As Skip drove, Vic told him that he’d asked one of his CIs to find out what he could about Drury’s drug business. He didn’t mention his idea that the person who’d killed that meq cook probably didn’t own the ray gun, and vice versa. It was the kind of long shot that only looked good if it came off. ‘Any dirt he digs up, we can use against the man,’ he said.

‘Okay.’

‘This is good shit, paid for out of my own pocket, and all you can say is okay? That follow-up work of yours had better be pure gold, Investigator Williams.’

Skip explained that he’d ticked off the rest of the motels on his list, no luck there, and had done a little research on McBride’s girlfriend. ‘Eva Winkler, Austrian, came up two years ago. An accountant, started to work for McBride’s company a month ago.’

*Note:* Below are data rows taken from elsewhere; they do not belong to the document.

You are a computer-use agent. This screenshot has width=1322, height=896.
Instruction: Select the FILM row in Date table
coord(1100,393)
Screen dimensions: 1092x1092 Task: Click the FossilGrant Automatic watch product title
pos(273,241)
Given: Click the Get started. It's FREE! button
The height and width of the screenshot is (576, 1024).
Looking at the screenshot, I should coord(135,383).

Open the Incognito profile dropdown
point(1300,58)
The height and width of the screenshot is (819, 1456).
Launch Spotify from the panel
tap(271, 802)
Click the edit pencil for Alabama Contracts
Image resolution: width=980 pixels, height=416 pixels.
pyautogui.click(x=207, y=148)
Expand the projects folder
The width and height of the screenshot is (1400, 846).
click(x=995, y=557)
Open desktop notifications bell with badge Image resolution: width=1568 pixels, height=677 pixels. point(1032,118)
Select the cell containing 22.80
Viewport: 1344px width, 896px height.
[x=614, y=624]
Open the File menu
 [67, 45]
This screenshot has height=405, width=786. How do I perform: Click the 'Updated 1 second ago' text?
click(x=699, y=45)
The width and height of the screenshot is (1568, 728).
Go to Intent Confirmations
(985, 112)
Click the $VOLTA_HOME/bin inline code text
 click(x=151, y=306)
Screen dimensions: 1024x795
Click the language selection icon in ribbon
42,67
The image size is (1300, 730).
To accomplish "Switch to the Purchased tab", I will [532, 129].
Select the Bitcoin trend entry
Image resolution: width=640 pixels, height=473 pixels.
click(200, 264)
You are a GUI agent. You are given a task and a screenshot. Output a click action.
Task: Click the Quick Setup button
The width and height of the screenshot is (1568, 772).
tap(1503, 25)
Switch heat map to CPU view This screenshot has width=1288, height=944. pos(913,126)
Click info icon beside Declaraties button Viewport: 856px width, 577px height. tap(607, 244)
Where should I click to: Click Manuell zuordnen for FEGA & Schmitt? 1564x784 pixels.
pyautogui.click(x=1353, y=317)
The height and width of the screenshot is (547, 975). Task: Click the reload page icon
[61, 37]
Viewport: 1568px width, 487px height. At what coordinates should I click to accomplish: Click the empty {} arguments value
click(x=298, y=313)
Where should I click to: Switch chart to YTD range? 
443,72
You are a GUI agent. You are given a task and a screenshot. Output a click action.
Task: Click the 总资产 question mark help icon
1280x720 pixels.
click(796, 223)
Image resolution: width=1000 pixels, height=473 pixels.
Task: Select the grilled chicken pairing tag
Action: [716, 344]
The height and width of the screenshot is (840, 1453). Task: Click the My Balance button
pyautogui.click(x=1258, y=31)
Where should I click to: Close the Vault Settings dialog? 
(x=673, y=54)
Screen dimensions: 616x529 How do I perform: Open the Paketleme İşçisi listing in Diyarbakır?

‘He’s a fast worker, our Mr McBride.’

‘She’s also thirty years younger than him, and a good twenty centimetres taller,’ Skip said. ‘She seems straight. A civilian. Should be easy to talk to.’

‘If it comes to it.’

‘Right. Of course. I also looked into McBride’s business affairs,’ Skip said. ‘First off, his old company, the one Drury took over, had a piece of the construction work on the Petra Carlton. Actually, it has a piece of every construction project, because it has a piece of the construction workers’ union. McBride has been using that suite without paying a cent ever since the place was open for business. So I reckon he still has some kind of influence with the management, which may explain the collective bad memory of the restaurant staff.’